Political Correctness is not too intimidating in most parts of our country and we have a fairly indulgent attitude towards it. But its purpose is to make you toe the party line, and to frighten you off from thinking or saying anything “incorrect.” It is what the Taliban do. It is what Stalin’s purges and Mao’s purges did. It is a form of terrorism to impose uniformity of thought. It is hostile to the individual, the unorthodox, the eccentric; and it defines any deviation as evil.

Reading The Tragedy of Liberation* recently I was reminded of our British forms of political correctness. In The Tragedy of Liberation Mao’s purges are described in detail. There were four main forms of intimidation:

  • ‘Struggle meetings,’ in which the entire workforce of an institution gathered to see one of its members attacked by a local official for incorrect political attitudes; the crowd was under pressure to join in the attack;
  • ‘Denunciation rallies,’ in which people proved their loyalty and deflected the danger from themselves by denouncing their colleagues or friends or neighbours for incorrect political attitudes;
  • ‘Self-criticism,’ in which loyalists confessed that they had once had other views, or been tempted away from the true path (these self-criticisms were kept on the record and would condemn them some years later);
  • And killing quotas. The usual killing quota for a Maoist campaign was between one point two and two point five persons per thousand of the population. That was the proportion that the leadership estimated would be sufficient to cow and terrify all the people. So, for example, 56,700 people in the province of Henan were killed in the purge of 1950;  45,500 in the province of Hebei;  61,400 in the province of Hunan, and so on. The total for six provinces out of the twenty six, reported to the central administration, was 301,800, so the country-wide total must have been four or five times as many. Unlike Stalin, who disappeared people in the night, without explanation, Mao made his terror explicit and public and forced everybody to watch. In following years there were similar campaigns aimed at ‘Entrepreneurs,’ ‘Capitalist Roaders’ and ‘Foreign Spies.’ When the local administrators had to find these sorts of numbers of ‘foreign spies’ to kill in every province  – in a completely closed country – you can imagine how justice was served.

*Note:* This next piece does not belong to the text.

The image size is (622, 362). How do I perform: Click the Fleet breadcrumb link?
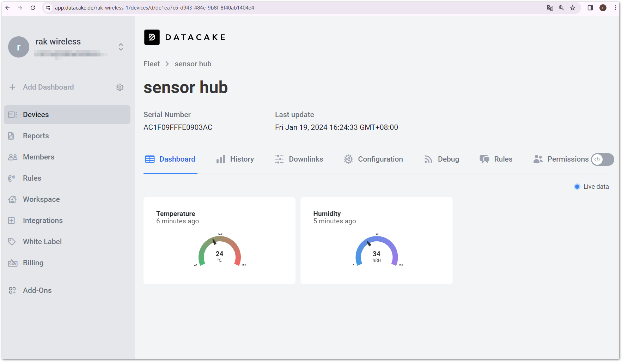pyautogui.click(x=152, y=64)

What I was reminded of was Tony Benn’s de-selection campaign in the Labour Party in the early eighties. He whipped up recruitment of young idealist Red Guards, urging committed left wingers to join local constituency Labour Parties and attack the sitting MPs in meetings modelled on Chinese struggle meetings and denunciation rallies  – for being insufficiently left wing (which meant Bennite – the whole thing was a power grab to control the Labour Party, and ultimately the country).  Ask Frank Field how it felt to be on the receiving end of a campaign of orchestrated vilification.

Far fetched? Bennite bullying did not include the killing quotas, I’ll grant you. Benn signed the book of condolence in the Chinese embassy when the monster Mao died and expressed his admiration for the vicious old brute. He was our Maoist.

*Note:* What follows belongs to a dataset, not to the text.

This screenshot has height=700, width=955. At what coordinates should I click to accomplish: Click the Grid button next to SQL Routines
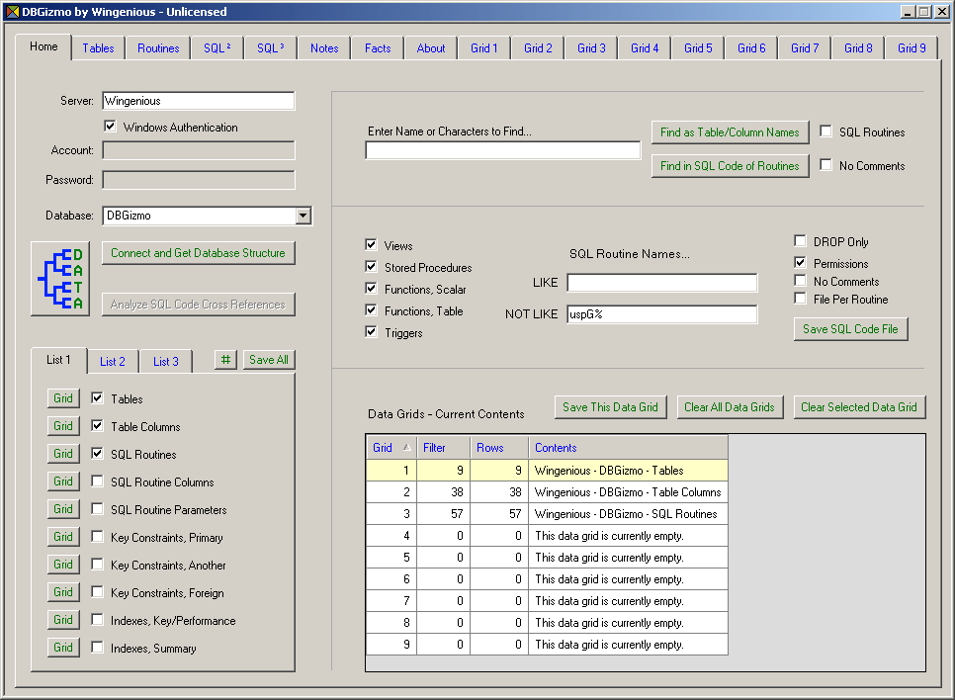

The martyrs to Mao are seventy million dead. The number terrorised is an incalculable billion plus. The paranoia in China has not fully abated yet. As for North Koreans, still suffering what Stalin initiated and Mao perfected… may they find their liberation from the liberators soon.

*The Tragedy of Liberation: A History of the Chinese Revolution 1945-57  by Frank Dikȍtter,  published 2013 by Bloomsbury.